_Task_
The entire listing below should be output exactly as it stands.

START Records

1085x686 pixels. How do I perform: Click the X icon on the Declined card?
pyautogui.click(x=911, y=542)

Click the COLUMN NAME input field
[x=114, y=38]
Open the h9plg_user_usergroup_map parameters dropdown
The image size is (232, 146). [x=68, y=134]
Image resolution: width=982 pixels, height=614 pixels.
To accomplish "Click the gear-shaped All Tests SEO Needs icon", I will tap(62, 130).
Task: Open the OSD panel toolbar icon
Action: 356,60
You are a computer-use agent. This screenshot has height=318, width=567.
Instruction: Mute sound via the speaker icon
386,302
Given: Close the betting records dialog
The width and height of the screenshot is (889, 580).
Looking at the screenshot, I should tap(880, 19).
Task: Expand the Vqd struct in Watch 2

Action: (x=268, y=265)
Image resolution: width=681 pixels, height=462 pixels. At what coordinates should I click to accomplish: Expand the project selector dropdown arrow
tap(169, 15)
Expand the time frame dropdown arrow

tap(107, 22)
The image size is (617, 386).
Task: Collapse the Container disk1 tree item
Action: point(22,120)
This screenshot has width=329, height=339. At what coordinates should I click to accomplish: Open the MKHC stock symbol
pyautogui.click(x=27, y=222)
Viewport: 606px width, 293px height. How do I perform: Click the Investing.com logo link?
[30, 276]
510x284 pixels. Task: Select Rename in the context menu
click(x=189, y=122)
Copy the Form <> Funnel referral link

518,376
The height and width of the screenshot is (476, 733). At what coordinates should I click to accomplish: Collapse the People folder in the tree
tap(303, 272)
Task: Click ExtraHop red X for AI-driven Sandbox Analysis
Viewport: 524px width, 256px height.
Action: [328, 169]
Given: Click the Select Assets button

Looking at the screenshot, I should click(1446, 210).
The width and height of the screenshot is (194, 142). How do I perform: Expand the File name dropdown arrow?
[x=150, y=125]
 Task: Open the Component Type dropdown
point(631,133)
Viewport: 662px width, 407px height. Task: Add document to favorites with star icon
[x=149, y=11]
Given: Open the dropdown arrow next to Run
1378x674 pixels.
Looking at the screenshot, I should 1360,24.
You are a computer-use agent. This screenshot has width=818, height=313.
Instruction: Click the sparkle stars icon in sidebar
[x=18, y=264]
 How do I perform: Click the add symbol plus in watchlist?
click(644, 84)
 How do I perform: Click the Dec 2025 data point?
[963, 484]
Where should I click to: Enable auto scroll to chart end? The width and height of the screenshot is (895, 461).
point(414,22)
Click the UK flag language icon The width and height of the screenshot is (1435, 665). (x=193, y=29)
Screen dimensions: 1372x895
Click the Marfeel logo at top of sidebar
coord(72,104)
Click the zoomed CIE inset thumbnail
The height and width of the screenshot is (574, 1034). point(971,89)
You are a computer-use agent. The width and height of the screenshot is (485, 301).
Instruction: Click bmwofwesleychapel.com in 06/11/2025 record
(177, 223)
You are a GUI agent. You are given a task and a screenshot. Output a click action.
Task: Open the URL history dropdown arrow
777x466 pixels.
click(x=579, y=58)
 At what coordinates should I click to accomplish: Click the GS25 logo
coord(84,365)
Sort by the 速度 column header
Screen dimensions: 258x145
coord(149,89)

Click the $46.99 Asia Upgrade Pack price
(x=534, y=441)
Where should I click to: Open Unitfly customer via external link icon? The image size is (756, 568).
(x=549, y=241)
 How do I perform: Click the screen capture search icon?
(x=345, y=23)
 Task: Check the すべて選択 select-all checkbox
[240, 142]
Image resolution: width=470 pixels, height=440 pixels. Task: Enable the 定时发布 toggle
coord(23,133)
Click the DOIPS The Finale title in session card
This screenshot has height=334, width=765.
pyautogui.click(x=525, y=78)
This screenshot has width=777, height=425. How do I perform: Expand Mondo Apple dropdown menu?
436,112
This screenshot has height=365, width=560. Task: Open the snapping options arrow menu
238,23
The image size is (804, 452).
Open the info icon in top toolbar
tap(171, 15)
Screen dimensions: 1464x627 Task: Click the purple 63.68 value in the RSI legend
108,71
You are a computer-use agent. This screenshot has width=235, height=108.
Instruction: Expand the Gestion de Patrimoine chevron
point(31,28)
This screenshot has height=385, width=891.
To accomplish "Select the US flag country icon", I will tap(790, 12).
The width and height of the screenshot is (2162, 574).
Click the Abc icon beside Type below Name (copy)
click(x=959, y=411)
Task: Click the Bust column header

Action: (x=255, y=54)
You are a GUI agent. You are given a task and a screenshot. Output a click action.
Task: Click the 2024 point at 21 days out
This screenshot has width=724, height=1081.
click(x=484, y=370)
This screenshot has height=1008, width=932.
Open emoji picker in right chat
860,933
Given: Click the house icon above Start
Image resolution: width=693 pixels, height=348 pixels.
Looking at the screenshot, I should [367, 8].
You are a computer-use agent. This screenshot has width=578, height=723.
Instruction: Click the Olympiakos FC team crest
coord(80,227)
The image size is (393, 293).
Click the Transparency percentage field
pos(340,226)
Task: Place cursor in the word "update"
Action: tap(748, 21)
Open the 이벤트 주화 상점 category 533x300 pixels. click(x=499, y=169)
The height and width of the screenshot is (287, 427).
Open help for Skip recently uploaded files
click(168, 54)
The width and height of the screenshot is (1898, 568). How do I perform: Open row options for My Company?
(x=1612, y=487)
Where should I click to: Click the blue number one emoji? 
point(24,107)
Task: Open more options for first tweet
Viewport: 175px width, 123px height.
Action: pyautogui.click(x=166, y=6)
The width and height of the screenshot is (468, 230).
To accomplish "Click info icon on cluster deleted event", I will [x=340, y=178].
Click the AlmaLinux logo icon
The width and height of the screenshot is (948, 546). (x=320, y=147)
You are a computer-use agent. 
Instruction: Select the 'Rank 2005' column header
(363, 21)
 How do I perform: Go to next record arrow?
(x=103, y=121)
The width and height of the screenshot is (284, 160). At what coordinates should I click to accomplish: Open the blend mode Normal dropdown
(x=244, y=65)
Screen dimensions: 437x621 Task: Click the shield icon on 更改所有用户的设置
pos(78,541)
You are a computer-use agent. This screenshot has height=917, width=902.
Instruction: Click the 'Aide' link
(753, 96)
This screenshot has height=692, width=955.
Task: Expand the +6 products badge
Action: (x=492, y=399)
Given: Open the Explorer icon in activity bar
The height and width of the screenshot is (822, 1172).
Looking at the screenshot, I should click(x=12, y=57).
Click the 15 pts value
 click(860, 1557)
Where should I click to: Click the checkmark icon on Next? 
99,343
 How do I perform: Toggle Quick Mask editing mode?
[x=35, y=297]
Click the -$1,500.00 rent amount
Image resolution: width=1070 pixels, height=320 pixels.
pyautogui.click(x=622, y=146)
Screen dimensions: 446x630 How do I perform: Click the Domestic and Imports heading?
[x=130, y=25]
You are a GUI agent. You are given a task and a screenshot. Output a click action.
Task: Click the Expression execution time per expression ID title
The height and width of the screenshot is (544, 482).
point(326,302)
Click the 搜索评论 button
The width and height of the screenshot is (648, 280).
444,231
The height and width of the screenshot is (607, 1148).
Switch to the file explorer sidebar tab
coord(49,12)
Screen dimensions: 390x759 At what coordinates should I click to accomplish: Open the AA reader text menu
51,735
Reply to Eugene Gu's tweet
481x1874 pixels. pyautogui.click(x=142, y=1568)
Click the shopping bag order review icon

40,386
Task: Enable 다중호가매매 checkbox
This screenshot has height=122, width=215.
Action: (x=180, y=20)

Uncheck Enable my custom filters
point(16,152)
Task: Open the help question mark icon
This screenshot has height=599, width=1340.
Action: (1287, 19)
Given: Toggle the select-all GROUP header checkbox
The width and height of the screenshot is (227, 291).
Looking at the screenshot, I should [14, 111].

END Records

_Written response_
1085x686 pixels. How do I perform: Click the X icon on the Declined card?
pyautogui.click(x=911, y=542)

Click the COLUMN NAME input field
[x=114, y=38]
Open the h9plg_user_usergroup_map parameters dropdown
The image size is (232, 146). [x=68, y=134]
Image resolution: width=982 pixels, height=614 pixels.
To accomplish "Click the gear-shaped All Tests SEO Needs icon", I will tap(62, 130).
Task: Open the OSD panel toolbar icon
Action: 356,60
You are a computer-use agent. This screenshot has height=318, width=567.
Instruction: Mute sound via the speaker icon
386,302
Given: Close the betting records dialog
The width and height of the screenshot is (889, 580).
Looking at the screenshot, I should tap(880, 19).
Task: Expand the Vqd struct in Watch 2

Action: (x=268, y=265)
Image resolution: width=681 pixels, height=462 pixels. At what coordinates should I click to accomplish: Expand the project selector dropdown arrow
tap(169, 15)
Expand the time frame dropdown arrow

tap(107, 22)
The image size is (617, 386).
Task: Collapse the Container disk1 tree item
Action: point(22,120)
This screenshot has width=329, height=339. At what coordinates should I click to accomplish: Open the MKHC stock symbol
pyautogui.click(x=27, y=222)
Viewport: 606px width, 293px height. How do I perform: Click the Investing.com logo link?
[30, 276]
510x284 pixels. Task: Select Rename in the context menu
click(x=189, y=122)
Copy the Form <> Funnel referral link

518,376
The height and width of the screenshot is (476, 733). At what coordinates should I click to accomplish: Collapse the People folder in the tree
tap(303, 272)
Task: Click ExtraHop red X for AI-driven Sandbox Analysis
Viewport: 524px width, 256px height.
Action: [328, 169]
Given: Click the Select Assets button

Looking at the screenshot, I should click(1446, 210).
The width and height of the screenshot is (194, 142). How do I perform: Expand the File name dropdown arrow?
[x=150, y=125]
 Task: Open the Component Type dropdown
point(631,133)
Viewport: 662px width, 407px height. Task: Add document to favorites with star icon
[x=149, y=11]
Given: Open the dropdown arrow next to Run
1378x674 pixels.
Looking at the screenshot, I should 1360,24.
You are a computer-use agent. This screenshot has width=818, height=313.
Instruction: Click the sparkle stars icon in sidebar
[x=18, y=264]
 How do I perform: Click the add symbol plus in watchlist?
click(644, 84)
 How do I perform: Click the Dec 2025 data point?
[963, 484]
Where should I click to: Enable auto scroll to chart end? The width and height of the screenshot is (895, 461).
point(414,22)
Click the UK flag language icon The width and height of the screenshot is (1435, 665). (x=193, y=29)
Screen dimensions: 1372x895
Click the Marfeel logo at top of sidebar
coord(72,104)
Click the zoomed CIE inset thumbnail
The height and width of the screenshot is (574, 1034). point(971,89)
You are a computer-use agent. The width and height of the screenshot is (485, 301).
Instruction: Click bmwofwesleychapel.com in 06/11/2025 record
(177, 223)
You are a GUI agent. You are given a task and a screenshot. Output a click action.
Task: Open the URL history dropdown arrow
777x466 pixels.
click(x=579, y=58)
 At what coordinates should I click to accomplish: Click the GS25 logo
coord(84,365)
Sort by the 速度 column header
Screen dimensions: 258x145
coord(149,89)

Click the $46.99 Asia Upgrade Pack price
(x=534, y=441)
Where should I click to: Open Unitfly customer via external link icon? The image size is (756, 568).
(x=549, y=241)
 How do I perform: Click the screen capture search icon?
(x=345, y=23)
 Task: Check the すべて選択 select-all checkbox
[240, 142]
Image resolution: width=470 pixels, height=440 pixels. Task: Enable the 定时发布 toggle
coord(23,133)
Click the DOIPS The Finale title in session card
This screenshot has height=334, width=765.
pyautogui.click(x=525, y=78)
This screenshot has width=777, height=425. How do I perform: Expand Mondo Apple dropdown menu?
436,112
This screenshot has height=365, width=560. Task: Open the snapping options arrow menu
238,23
The image size is (804, 452).
Open the info icon in top toolbar
tap(171, 15)
Screen dimensions: 1464x627 Task: Click the purple 63.68 value in the RSI legend
108,71
You are a computer-use agent. This screenshot has width=235, height=108.
Instruction: Expand the Gestion de Patrimoine chevron
point(31,28)
This screenshot has height=385, width=891.
To accomplish "Select the US flag country icon", I will tap(790, 12).
The width and height of the screenshot is (2162, 574).
Click the Abc icon beside Type below Name (copy)
click(x=959, y=411)
Task: Click the Bust column header

Action: (x=255, y=54)
You are a GUI agent. You are given a task and a screenshot. Output a click action.
Task: Click the 2024 point at 21 days out
This screenshot has width=724, height=1081.
click(x=484, y=370)
This screenshot has height=1008, width=932.
Open emoji picker in right chat
860,933
Given: Click the house icon above Start
Image resolution: width=693 pixels, height=348 pixels.
Looking at the screenshot, I should [367, 8].
You are a computer-use agent. This screenshot has width=578, height=723.
Instruction: Click the Olympiakos FC team crest
coord(80,227)
The image size is (393, 293).
Click the Transparency percentage field
pos(340,226)
Task: Place cursor in the word "update"
Action: tap(748, 21)
Open the 이벤트 주화 상점 category 533x300 pixels. click(x=499, y=169)
The height and width of the screenshot is (287, 427).
Open help for Skip recently uploaded files
click(168, 54)
The width and height of the screenshot is (1898, 568). How do I perform: Open row options for My Company?
(x=1612, y=487)
Where should I click to: Click the blue number one emoji? 
point(24,107)
Task: Open more options for first tweet
Viewport: 175px width, 123px height.
Action: pyautogui.click(x=166, y=6)
The width and height of the screenshot is (468, 230).
To accomplish "Click info icon on cluster deleted event", I will [x=340, y=178].
Click the AlmaLinux logo icon
The width and height of the screenshot is (948, 546). (x=320, y=147)
You are a computer-use agent. 
Instruction: Select the 'Rank 2005' column header
(363, 21)
 How do I perform: Go to next record arrow?
(x=103, y=121)
The width and height of the screenshot is (284, 160). At what coordinates should I click to accomplish: Open the blend mode Normal dropdown
(x=244, y=65)
Screen dimensions: 437x621 Task: Click the shield icon on 更改所有用户的设置
pos(78,541)
You are a computer-use agent. This screenshot has height=917, width=902.
Instruction: Click the 'Aide' link
(753, 96)
This screenshot has height=692, width=955.
Task: Expand the +6 products badge
Action: (x=492, y=399)
Given: Open the Explorer icon in activity bar
The height and width of the screenshot is (822, 1172).
Looking at the screenshot, I should click(x=12, y=57).
Click the 15 pts value
 click(860, 1557)
Where should I click to: Click the checkmark icon on Next? 
99,343
 How do I perform: Toggle Quick Mask editing mode?
[x=35, y=297]
Click the -$1,500.00 rent amount
Image resolution: width=1070 pixels, height=320 pixels.
pyautogui.click(x=622, y=146)
Screen dimensions: 446x630 How do I perform: Click the Domestic and Imports heading?
[x=130, y=25]
You are a GUI agent. You are given a task and a screenshot. Output a click action.
Task: Click the Expression execution time per expression ID title
The height and width of the screenshot is (544, 482).
point(326,302)
Click the 搜索评论 button
The width and height of the screenshot is (648, 280).
444,231
The height and width of the screenshot is (607, 1148).
Switch to the file explorer sidebar tab
coord(49,12)
Screen dimensions: 390x759 At what coordinates should I click to accomplish: Open the AA reader text menu
51,735
Reply to Eugene Gu's tweet
481x1874 pixels. pyautogui.click(x=142, y=1568)
Click the shopping bag order review icon

40,386
Task: Enable 다중호가매매 checkbox
This screenshot has height=122, width=215.
Action: (x=180, y=20)

Uncheck Enable my custom filters
point(16,152)
Task: Open the help question mark icon
This screenshot has height=599, width=1340.
Action: (1287, 19)
Given: Toggle the select-all GROUP header checkbox
The width and height of the screenshot is (227, 291).
Looking at the screenshot, I should [14, 111].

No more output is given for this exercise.